Michael's model has favoured Woolwich on xG all year, so I am not surprised. It's likely for the same reason his model's predictions have suffered compared to a few others, namely, his inclusion of payroll as one of the data points. Chelsea's implosion and Liverpool + ManU's mediocrity, coupled with our, Leicester and Wham's success, have run completely against the historical norm regarding the effect of payroll differences on performance. That's probably also what gives Woolwich the favourite status in his model.

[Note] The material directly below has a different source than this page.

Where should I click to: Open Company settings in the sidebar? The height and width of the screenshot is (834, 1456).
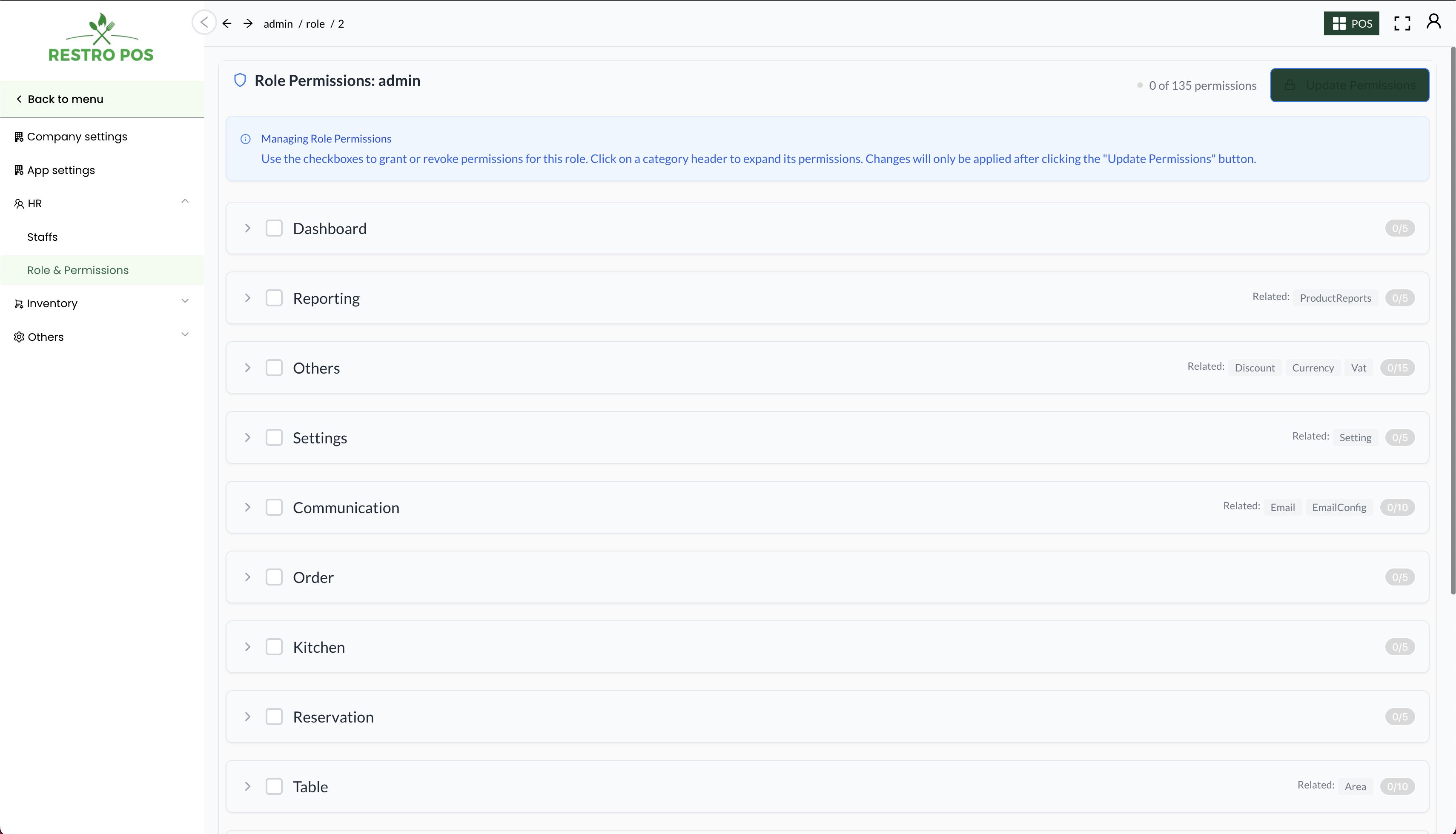point(77,136)
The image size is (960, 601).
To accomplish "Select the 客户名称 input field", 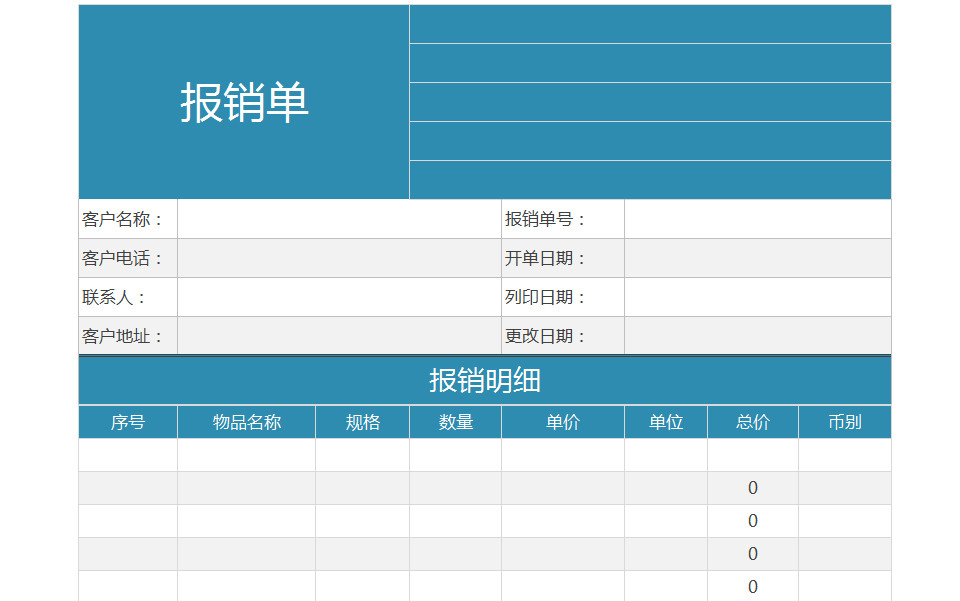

Basically, at this point the stats can tell us who's good, who's not, and who's lucky. Beyond that, it's too close to call.
 
Volume of posts in the Summer Transfer window thread increase approximately 636% in the 3 days following a defeat as opposed to those following a victory even though it is February

#vitalstatistics
 
Volume of posts in the Summer Transfer window thread increase approximately 636% in the 3 days following a defeat as opposed to those following a victory even though it is February

#vitalstatistics
It's the only chance the negative nancies have to climb out from under their rocks.
 
Serious question, as I am not a statistician.
Can you factor in luck to stats. Does each time actually get their fair share of it. Does it really even itself out over a season and can you put a figure on it?
For example a deflected shot goes in/finds an unmarked player who scores can you then determine how many times that would actually happen in a game and factor it in?
 
Serious question, as I am not a statistician.
Can you factor in luck to stats. Does each time actually get their fair share of it. Does it really even itself out over a season and can you put a figure on it?
For example a deflected shot goes in/finds an unmarked player who scores can you then determine how many times that would actually happen in a game and factor it in?
Of course you can, it's called the x-factor.
:dierno:
 
Serious question, as I am not a statistician.
Can you factor in luck to stats. Does each time actually get their fair share of it. Does it really even itself out over a season and can you put a figure on it?
For example a deflected shot goes in/finds an unmarked player who scores can you then determine how many times that would actually happen in a game and factor it in?
Yes and no. There are a couple of different things. One is PDO, which is an acronym which stands for nothing, but which is a measure of a teams scoring percentage (the % of total shots that are scored) added to the save percentage (% of total shots saved). The two numbers generally sum to around 100%. Shittier teams slightly less, decent teams slightly more. But if a team is on a very hot, or very cold run, the numbers can diverge quite a bit (Liverpool's is around .8 something because Mignolet is horrific). The numbers though are very regressive, so over time, they almost always average out in the long run, which is why people can treat them as a proxy for luck when the number starts to get extreme.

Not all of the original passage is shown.